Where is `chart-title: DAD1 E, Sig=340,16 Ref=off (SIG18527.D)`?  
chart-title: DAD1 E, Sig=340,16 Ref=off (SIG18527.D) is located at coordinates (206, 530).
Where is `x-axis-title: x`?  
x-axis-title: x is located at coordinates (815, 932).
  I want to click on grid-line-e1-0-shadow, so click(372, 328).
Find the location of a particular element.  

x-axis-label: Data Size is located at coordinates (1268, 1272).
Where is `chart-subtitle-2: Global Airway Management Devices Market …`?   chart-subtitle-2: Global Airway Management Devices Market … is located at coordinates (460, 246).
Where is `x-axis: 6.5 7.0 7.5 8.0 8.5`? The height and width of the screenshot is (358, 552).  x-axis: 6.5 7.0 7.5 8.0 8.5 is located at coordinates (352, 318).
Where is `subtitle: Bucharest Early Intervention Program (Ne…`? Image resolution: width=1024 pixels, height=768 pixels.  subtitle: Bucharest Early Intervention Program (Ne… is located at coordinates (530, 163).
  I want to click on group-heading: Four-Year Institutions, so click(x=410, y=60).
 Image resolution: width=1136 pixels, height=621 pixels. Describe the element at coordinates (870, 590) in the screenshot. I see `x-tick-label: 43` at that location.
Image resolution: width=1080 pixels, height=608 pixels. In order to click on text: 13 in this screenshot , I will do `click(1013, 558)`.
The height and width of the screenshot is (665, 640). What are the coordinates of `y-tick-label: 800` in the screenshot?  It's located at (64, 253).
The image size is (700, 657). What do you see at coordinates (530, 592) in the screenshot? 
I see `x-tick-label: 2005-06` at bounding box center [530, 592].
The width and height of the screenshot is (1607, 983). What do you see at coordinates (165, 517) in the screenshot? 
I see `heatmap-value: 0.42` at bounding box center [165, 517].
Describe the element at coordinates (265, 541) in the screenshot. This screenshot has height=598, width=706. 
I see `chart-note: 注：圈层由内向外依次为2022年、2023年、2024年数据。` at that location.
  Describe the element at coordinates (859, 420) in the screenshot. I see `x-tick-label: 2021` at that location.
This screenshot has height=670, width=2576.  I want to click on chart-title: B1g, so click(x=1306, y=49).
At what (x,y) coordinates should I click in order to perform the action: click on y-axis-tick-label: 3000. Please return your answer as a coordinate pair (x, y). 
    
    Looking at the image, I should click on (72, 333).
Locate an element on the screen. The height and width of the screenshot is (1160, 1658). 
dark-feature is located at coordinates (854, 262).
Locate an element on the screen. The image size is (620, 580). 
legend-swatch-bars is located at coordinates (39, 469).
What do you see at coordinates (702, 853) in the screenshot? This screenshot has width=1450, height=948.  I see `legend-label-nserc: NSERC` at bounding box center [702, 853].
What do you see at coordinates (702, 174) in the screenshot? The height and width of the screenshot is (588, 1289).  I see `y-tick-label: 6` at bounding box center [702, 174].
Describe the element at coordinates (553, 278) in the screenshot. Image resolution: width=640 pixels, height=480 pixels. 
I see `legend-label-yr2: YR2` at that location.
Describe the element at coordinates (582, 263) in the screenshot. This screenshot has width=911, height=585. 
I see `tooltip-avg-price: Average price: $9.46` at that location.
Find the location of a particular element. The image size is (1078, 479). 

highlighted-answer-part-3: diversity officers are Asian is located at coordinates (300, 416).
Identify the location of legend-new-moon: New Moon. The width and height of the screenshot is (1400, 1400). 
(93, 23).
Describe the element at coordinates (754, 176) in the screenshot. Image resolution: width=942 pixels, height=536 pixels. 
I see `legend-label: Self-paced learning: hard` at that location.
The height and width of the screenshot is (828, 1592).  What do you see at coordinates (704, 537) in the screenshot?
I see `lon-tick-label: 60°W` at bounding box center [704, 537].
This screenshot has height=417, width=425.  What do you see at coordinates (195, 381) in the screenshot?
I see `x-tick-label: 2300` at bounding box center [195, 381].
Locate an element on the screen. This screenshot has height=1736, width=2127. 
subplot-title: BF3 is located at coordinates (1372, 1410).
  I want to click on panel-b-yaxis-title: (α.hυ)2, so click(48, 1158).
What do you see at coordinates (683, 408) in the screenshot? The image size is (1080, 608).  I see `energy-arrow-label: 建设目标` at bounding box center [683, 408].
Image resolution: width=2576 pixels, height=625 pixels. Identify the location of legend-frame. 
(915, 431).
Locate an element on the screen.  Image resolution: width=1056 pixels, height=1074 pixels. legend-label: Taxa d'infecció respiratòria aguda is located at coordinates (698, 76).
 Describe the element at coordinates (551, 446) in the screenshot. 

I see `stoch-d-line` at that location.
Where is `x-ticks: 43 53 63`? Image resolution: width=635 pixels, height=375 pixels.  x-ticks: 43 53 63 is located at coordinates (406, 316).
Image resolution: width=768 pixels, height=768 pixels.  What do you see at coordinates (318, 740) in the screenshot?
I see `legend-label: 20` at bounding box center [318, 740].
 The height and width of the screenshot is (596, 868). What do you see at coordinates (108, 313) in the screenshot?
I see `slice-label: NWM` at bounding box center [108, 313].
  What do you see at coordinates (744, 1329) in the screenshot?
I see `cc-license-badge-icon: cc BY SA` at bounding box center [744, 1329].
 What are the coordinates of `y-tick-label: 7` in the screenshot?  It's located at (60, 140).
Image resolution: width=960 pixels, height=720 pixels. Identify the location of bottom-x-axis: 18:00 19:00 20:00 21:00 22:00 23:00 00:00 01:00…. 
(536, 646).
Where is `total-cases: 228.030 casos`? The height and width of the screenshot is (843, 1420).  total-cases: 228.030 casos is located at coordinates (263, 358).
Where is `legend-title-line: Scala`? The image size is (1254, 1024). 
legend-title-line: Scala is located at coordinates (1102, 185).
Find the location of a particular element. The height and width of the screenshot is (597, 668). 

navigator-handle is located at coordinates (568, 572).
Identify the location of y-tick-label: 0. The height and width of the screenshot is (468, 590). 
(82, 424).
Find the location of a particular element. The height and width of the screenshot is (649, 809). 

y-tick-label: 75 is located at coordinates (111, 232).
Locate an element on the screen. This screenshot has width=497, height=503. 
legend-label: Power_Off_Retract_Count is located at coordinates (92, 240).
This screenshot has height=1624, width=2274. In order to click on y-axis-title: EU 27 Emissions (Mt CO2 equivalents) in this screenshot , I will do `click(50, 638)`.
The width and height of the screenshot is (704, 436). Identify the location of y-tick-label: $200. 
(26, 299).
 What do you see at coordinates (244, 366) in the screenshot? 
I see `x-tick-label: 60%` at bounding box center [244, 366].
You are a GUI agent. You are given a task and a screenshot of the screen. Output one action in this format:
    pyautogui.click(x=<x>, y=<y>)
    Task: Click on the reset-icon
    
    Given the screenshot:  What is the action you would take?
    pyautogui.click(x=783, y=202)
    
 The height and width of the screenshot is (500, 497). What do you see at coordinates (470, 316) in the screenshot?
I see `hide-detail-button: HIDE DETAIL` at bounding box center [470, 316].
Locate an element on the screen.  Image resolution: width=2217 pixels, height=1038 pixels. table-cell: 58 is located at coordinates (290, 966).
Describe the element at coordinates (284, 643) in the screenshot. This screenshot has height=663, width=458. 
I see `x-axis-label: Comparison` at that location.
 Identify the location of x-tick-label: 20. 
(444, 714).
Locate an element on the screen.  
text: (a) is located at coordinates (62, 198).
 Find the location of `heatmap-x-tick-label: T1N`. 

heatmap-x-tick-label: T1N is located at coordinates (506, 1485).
★ ★ ★
→ Prompt: Can you copy the material word for word, from its first line up to and including the line that contains "I want to click on grid-line-e1-0-shadow, so"?

→ Answer box:
Where is `chart-title: DAD1 E, Sig=340,16 Ref=off (SIG18527.D)`?  
chart-title: DAD1 E, Sig=340,16 Ref=off (SIG18527.D) is located at coordinates (206, 530).
Where is `x-axis-title: x`?  
x-axis-title: x is located at coordinates (815, 932).
  I want to click on grid-line-e1-0-shadow, so click(372, 328).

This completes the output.